El Congreso de Estados Unidos vive su mayor momento de rendición de cuentas por acoso sexual desde que el movimiento #MeToo sacudiera Capitol Hill en 2017 y 2018. Casi una década después de que los legisladores implementaran reformas contra el acoso sexual, nuevas acusaciones revelan una realidad enquistada: una cultura de impunidad en la que, según denunciantes, los poderosos siguen sin enfrentar consecuencias.

«Es una auténtica mierda», declaró un republicano de la Cámara de Representantes a Axios. «Hay tipos que se acuestan con sus empleados y no pasa nada. Todos lo saben».

Los casos que reavivan la polémica

La presión aumentó tras las dimisiones de dos diputados: los republicanos Tony Gonzales (Texas) y Eric Swalwell (California), acusados de conductas sexuales inapropiadas. Swalwell también enfrenta cargos por agresión sexual, aunque él niega las acusaciones. Gonzales admitió haber mantenido una relación con una colaboradora que luego se suicidó. Ambos evitaron una posible expulsión al renunciar, lo que dejó sin jurisdicción al Comité de Ética para investigarlos.

Por separado, Axios reveló esta semana que el diputado Chuck Edwards (Carolina del Norte) habría mostrado un trato «inapropiado» hacia dos jóvenes colaboradoras, según fuentes internas. La republicana Anna Paulina Luna (Florida) exigió en Politico que «cualquier miembro del Congreso que mantenga una relación inadecuada con su personal debe ser expulsado».

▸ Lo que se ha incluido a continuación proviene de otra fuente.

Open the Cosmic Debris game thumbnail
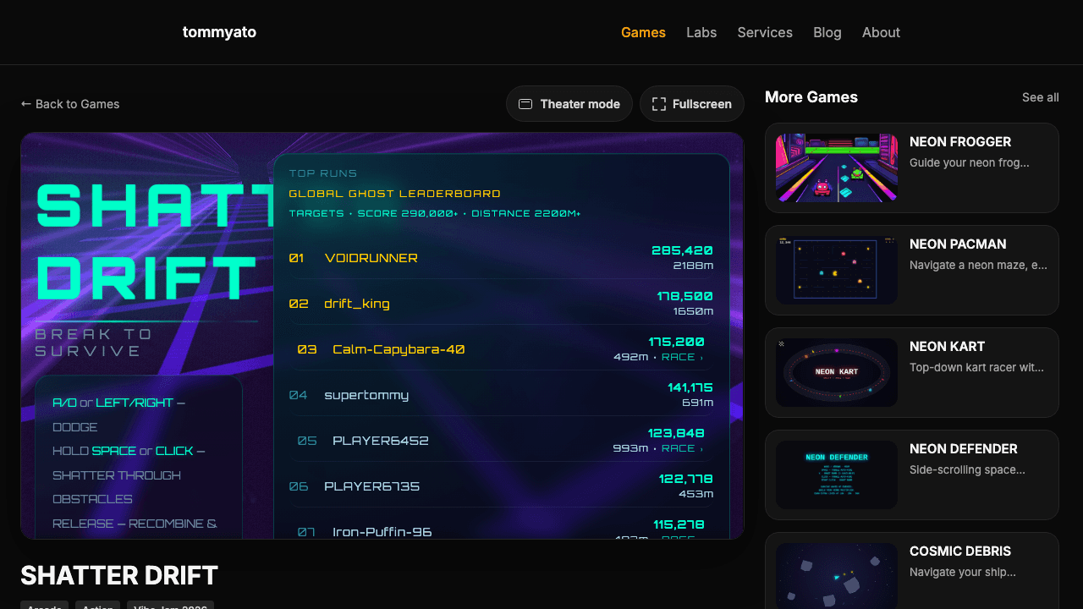 [837, 576]
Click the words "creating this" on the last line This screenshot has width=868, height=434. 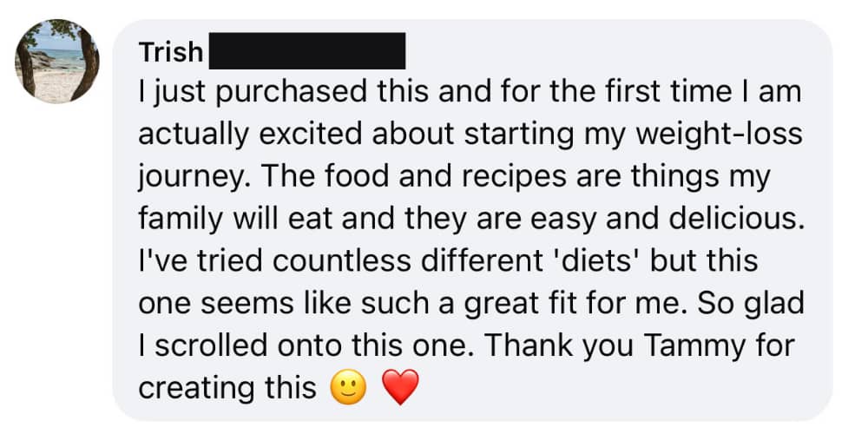227,387
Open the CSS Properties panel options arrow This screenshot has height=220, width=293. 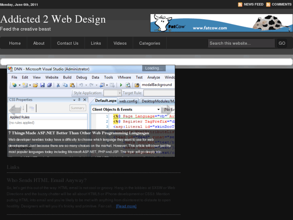click(x=74, y=100)
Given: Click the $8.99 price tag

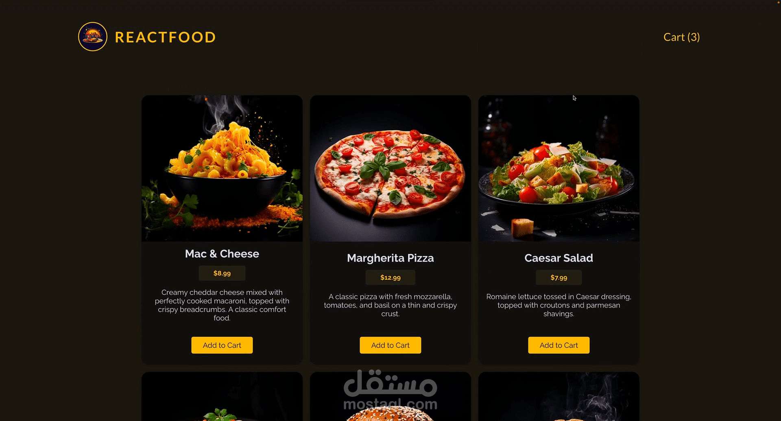Looking at the screenshot, I should coord(222,273).
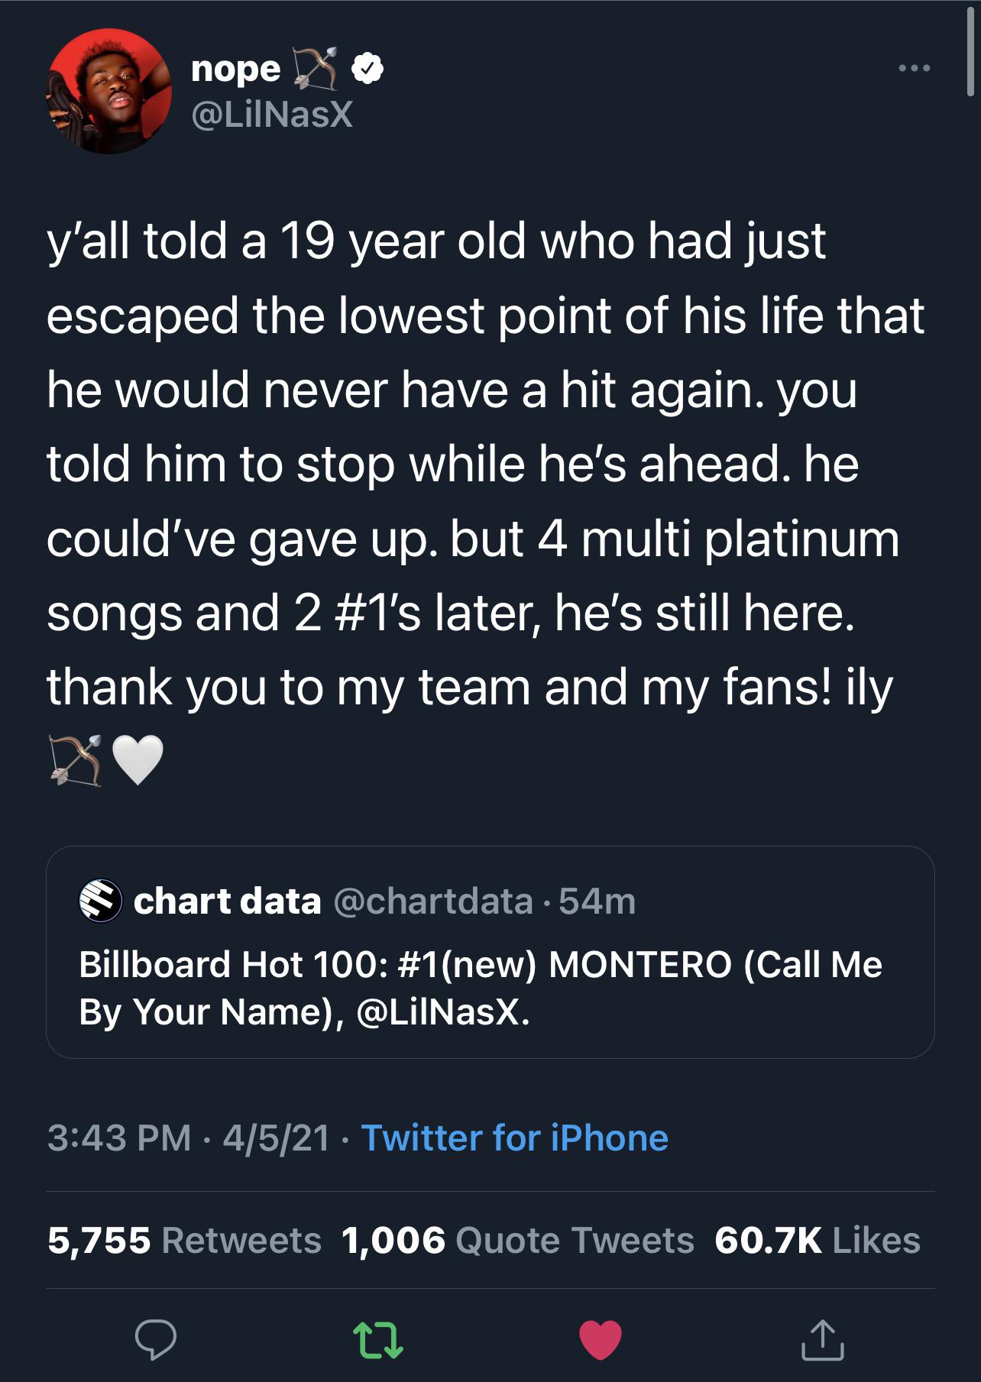The image size is (981, 1382).
Task: Tap the 3:43 PM timestamp
Action: [x=118, y=1138]
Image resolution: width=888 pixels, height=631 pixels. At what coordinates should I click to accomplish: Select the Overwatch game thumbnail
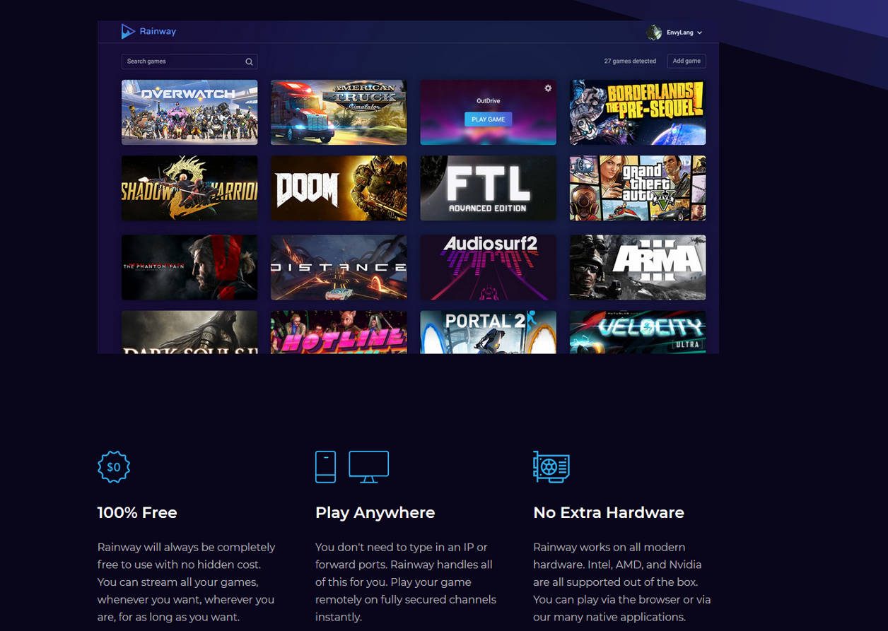pos(189,112)
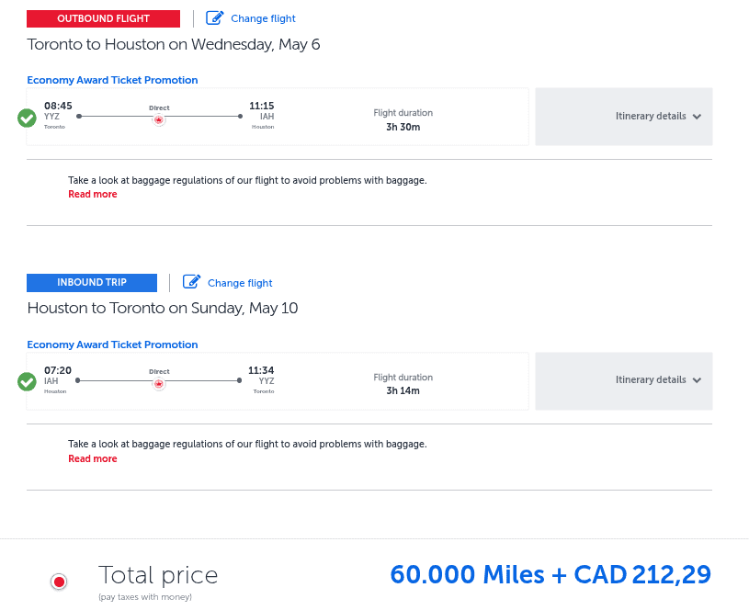This screenshot has width=749, height=610.
Task: Click the green checkmark on the IAH-YYZ flight
Action: coord(27,381)
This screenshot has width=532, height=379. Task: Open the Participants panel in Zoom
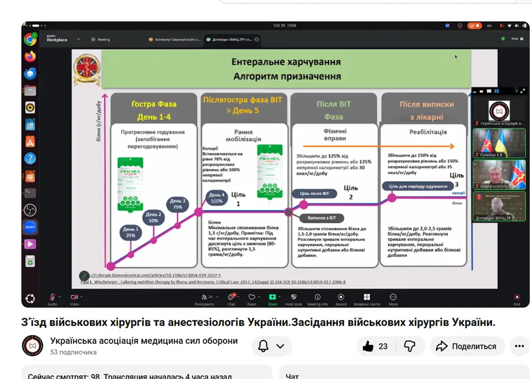pos(204,298)
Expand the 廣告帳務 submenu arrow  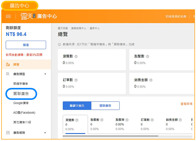coord(45,133)
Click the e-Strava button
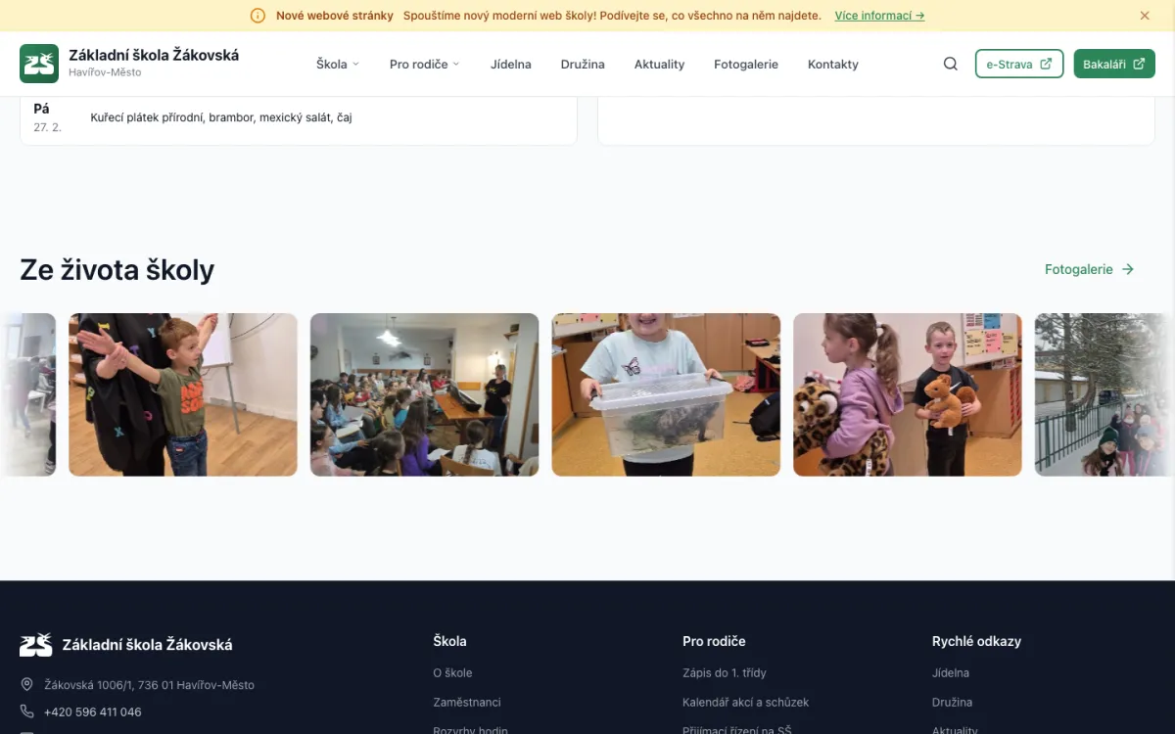Image resolution: width=1175 pixels, height=734 pixels. (1018, 64)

Edwards tachó las acusaciones de «mierda» en una entrevista con The Assembly, aunque no desmintió específicamente los hechos reportados por Axios.

El papel de las mujeres republicanas

El debate sobre la rendición de cuentas ha cobrado fuerza gracias a un grupo de legisladoras republicanas que desafían abiertamente a sus compañeros. Luna, Nancy Mace (Carolina del Sur) y Lauren Boebert (Colorado) se han convertido en las voces más críticas, exigiendo transparencia y consecuencias para los acusados.

Mace ha liderado iniciativas para expulsar al diputado Cory Mills (Florida), acusado de irregularidades financieras, violaciones de financiación electoral y conductas sexuales inapropiadas —todas negadas por Mills—. Este lunes, Mace publicó documentos que, según ella, demuestran que se destinaron más de 338.000 dólares en fondos públicos durante una década para resolver casos de acoso sexual contra ocho exlegisladores.

Fallas en el sistema de control

La frustración también crece hacia el Comité de Ética de la Cámara, criticado por su lentitud en investigar denuncias. Sus procesos pueden extenderse meses o incluso años antes de emitir informes o recomendaciones disciplinarias. El presidente del comité, Michael Guest (Misisipi), admitió a Axios que necesitan más recursos para agilizar las investigaciones.

El panel publicó un comunicado público inusual el mes pasado, revelando que ha investigado 20 casos de acoso sexual contra legisladores desde 2017, aunque solo nombró a los acusados en contadas ocasiones.